Visages du cinéma italien : 37- Luigi Comencini
Qui a tué le chat ? (1977) de Luigi Comencini avec Ugo Tognazzi, Mariangela Melato, Michel Galabru
Après avoir éclusé les bas-quartiers du cinéma bis, revenons un peu aux cinéastes italiens dits « classiques ». Encore qu’il serait plus intéressant de tordre le cou aux idées reçues, de prouver que ne s’opposent pas de manière schématique deux formes de cinéma antagonistes, avec d’un côté les grands cinéastes légitimes et, de l’autre, un cinéma populaire malfamé. Thoret, en évoquant L’Oiseau au plumage de cristal de Dario Argento, soulignait d’ailleurs la manière dont ce giallo fondateur entretenait des liens étroits avec le Blow Up d’Antonioni. De la même manière, on pourrait sans doute trouver de nombreux exemples des façons dont le cinéma de genre a irrigué un cinéma plus « prestigieux ». On peut en voir des traces lointaines dans Qui a tué le chat ? puisque l’héroïne (Ofelia, incarnée par Mariangela Melato) est une dévoreuse de « gialli » et parce que Comencini construit son film autour d’une (vague) enquête policièrei.
Nous n’irons pas jusqu’à faire de ce film un rejeton « noble » de la longue tradition du giallo puisque Comencini s’inscrit davantage dans une veine qui lui est chère : celle de la comédie satirique et décapante. Ofelia possède avec son frère Amedeo (Ugo Tognazzi) un immeuble dont ils aimeraient se débarrasser. Mais pour pouvoir faire une affaire juteuse avec un promoteur immobilier, ils doivent d’abord chasser un par un les locataires des lieux. Très proches et n’arrêtant pas pour autant de se chamailler, le frère et la sœur voient dans le meurtre de leur chat une bonne occasion pour mener l’enquête sur lesdits locataires et les pousser dehors.
Cette investigation n’est qu’un prétexte pour l’auteur de L’Incompris et Casanova, un adolescent à Venise pour brosser un tableau extrêmement sarcastique d’un microcosme révélateur de la bassesse des passions humaines. Au cours des années 70, le cinéaste va d’ailleurs se montrer de plus en plus hargneux et nihiliste dans ses comédies, jouant sur des lieux circonscrits pour peindre des personnages tous plus affreux, sales et méchants les uns que les autres (songeons aux automobilistes coincés dans Le Grand Embouteillage). Comme dans L’Argent de la vieille, Amedeo et Ofelia sont des êtres veules, uniquement intéressés par le fric qu’ils se partagent après moult disputes. Ils ne pensent qu’à accumuler et à piller ce que l’autre pourrait avoir en plus. Cela se traduit jusque dans leurs assiettes puisque Ofelia chipe la mortadelle de son frère tandis que lui se venge en mangeant les pages finales de ses polars afin qu’elle ne connaisse pas la clé des intrigues qu’elle dévore.

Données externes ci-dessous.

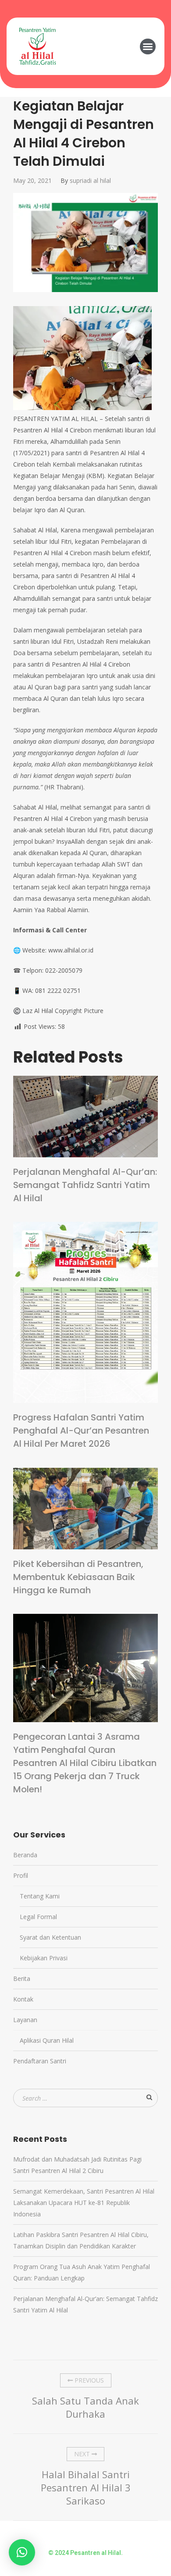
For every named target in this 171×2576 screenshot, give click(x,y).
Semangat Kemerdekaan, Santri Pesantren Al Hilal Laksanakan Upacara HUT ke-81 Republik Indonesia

Mais tout leurs locataires sont du même tonneau : tenancière d’un bordel clandestin, mafieux, financier véreux… Comencini s’en donne à cœur joie et tape sur tout ce qui bouge : les prêtres (« tous des obsédés », dit Tognazzi), les flics (avec un Galabru parlant italien – ce qui sonne étrange à nos oreilles- et faisant preuve d’une remarquable incompétence) mais aussi, époque oblige et c’est moins sympathique, des homosexuels… Marmin, dans Le Figaroii de l’époque, évoquait un film « célinien ». Il y a, en effet, un mélange pas toujours bien dosé mais néanmoins souvent intéressant, de haine misanthrope et de verve burlesque dans Qui a tué le chat ? Comencini se plaît à filmer les instincts les plus vils et bas de l’être humain. Ugo Tognazzi s’en donne à cœur joie pour jouer une crapule qui s’invite chez ses locataires sans le moindre scrupule, qui sait se montrer onctueux avec les plus puissants et fuyant à la moindre occasion.
Nous n’irons pas jusqu’à prétendre que le film fait partie des œuvres majeures de Comencini ou qu’il constitue un fleuron de la comédie à l’italienne mais ce jeu de massacre s’avère globalement réjouissant. Ajoutons, pour conclure, qu’il est accompagné d'une excellente partition signée par l’incontournable Ennio Morricone.
i Petit détail croustillant, c’est Sergio Leone – prince du western et peu considéré alors- qui a produit le film.
ii Cité dans le Guide des films de Jean Tulard.